One night a blonde nun was praying in her room when God appeared before her. “My daughter, you have pleased me greatly. Your heart is full of love for your fellow creatures and your actions and prayers are always for the benefit of others. I have come to you, not only to thank and commend you, but to grant you anything you wish,” said God. “Dear Heavenly Father, I am perfectly happy. I am a bride of Christ. I am doing what I love. I lack for nothing material since the Church supports me. I am content in all ways,” said the nun.
“There must be something you would have of me,” said God.
“Well, there is one thing,” she said.
“Just name it,” said God.
“It’s those blond jokes. They are so demeaning to blondes everywhere, not just to me. I would like for blond jokes to stop.”
“Consider it done,” said God. “Blonde jokes shall be stricken from the minds of humans everywhere. But surely there is something that I could do just for you.”
“There is one thing. But it’s really small, and not worth your time,” said the nun.
“Name it. Please,” said God.
“It’s the M&M’s,” said the nun. “They’re so hard to peel.”
We should all swap problems; everyone knows how to solve the other fellow’s.
A woman went into a hardware store to purchase a bale of peat moss. She gave a personal check in payment and said to the clerk, “I suppose you will want some identification.”
He replied, without hesitation, “No ma’am, that won’t be necessary.”
“How come?” asked the woman.
“Crooks don’t buy peat moss.” answered the clerk.
I personally don’t mind growing old, but my body’s taking it badly.
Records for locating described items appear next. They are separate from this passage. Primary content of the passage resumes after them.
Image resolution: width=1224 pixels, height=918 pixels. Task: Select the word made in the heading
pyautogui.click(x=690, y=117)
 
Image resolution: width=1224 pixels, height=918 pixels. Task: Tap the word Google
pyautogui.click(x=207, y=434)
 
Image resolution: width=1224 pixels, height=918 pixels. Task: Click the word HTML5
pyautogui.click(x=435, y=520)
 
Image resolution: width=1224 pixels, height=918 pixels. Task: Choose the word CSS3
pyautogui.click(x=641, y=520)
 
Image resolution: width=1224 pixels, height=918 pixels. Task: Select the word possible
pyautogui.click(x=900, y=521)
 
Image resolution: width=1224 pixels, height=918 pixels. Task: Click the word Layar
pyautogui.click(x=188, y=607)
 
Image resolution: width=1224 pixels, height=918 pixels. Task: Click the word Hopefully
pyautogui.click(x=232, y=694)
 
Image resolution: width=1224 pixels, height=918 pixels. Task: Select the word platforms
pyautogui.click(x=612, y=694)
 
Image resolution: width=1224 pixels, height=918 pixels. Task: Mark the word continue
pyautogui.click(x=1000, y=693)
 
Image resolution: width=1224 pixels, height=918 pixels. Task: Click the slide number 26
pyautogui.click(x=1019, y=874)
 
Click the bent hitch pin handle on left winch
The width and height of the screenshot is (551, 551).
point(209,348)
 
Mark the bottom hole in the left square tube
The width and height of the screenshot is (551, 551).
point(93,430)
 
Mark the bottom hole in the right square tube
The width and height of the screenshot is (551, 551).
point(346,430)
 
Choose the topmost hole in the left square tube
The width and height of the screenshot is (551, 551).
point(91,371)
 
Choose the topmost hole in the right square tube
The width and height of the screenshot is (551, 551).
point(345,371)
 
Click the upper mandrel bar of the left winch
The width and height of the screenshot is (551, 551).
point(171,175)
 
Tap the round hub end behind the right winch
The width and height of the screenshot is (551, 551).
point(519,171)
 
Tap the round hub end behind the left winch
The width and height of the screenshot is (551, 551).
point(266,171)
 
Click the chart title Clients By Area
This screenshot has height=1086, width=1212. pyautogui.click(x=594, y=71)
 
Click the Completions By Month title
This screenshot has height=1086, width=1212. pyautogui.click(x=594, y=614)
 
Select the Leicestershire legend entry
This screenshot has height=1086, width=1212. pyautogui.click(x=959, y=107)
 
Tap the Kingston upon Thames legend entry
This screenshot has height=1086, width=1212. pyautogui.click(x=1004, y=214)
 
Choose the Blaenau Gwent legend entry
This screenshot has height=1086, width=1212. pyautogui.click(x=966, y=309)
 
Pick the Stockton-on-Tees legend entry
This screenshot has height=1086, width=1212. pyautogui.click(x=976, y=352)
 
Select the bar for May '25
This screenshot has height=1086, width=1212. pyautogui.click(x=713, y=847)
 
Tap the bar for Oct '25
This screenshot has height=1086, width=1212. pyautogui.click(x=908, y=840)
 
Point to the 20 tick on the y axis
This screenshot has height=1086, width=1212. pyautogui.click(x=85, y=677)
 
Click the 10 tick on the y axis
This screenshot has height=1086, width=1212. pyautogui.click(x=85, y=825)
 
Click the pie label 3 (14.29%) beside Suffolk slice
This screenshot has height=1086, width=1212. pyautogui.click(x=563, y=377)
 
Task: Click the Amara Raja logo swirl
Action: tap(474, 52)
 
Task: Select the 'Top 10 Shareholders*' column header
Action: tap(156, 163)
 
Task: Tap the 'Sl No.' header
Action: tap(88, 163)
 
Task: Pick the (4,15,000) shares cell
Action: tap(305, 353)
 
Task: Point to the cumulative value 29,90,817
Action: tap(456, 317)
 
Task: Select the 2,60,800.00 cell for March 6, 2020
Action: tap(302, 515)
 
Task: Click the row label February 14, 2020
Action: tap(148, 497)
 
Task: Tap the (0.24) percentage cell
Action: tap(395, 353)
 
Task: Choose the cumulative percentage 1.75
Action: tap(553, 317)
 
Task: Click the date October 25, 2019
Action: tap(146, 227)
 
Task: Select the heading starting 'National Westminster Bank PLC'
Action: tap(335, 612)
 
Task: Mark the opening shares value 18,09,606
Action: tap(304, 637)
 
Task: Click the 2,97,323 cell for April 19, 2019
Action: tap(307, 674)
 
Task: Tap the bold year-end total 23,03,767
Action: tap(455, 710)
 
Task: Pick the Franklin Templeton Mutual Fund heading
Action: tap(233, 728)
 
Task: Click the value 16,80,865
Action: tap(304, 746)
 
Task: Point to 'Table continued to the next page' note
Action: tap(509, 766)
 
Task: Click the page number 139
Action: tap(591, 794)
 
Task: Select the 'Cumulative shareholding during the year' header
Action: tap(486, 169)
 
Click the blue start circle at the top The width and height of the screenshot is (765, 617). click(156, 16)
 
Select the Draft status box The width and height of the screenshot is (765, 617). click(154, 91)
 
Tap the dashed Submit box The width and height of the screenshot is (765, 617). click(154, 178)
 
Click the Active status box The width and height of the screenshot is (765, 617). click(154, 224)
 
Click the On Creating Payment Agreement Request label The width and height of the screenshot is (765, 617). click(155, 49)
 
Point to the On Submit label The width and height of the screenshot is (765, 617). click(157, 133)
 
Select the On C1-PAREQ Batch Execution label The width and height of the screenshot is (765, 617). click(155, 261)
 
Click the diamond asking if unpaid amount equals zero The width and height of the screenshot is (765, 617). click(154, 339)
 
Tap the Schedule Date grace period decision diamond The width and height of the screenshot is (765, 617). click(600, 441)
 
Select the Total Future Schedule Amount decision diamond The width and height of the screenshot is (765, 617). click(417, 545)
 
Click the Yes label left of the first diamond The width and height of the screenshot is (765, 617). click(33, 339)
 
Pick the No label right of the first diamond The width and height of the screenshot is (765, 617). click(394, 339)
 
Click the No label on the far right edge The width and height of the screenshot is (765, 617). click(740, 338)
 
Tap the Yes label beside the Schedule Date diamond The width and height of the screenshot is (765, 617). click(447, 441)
Approaching the counter at a local post office, I said to the stern-faced woman on the other side, “Are you the Postmistress?”
“No!” she replied testily, “I’m the Postmaster – Uncle Sam doesn’t pay me enough to be anyone’s mistress.”
“We can go through our whole lives worrying about our future happiness, and totally miss where true peace lives- right here, right now.”
Management is not responsible for duplicates from previous dailies. The editor is somewhat senile.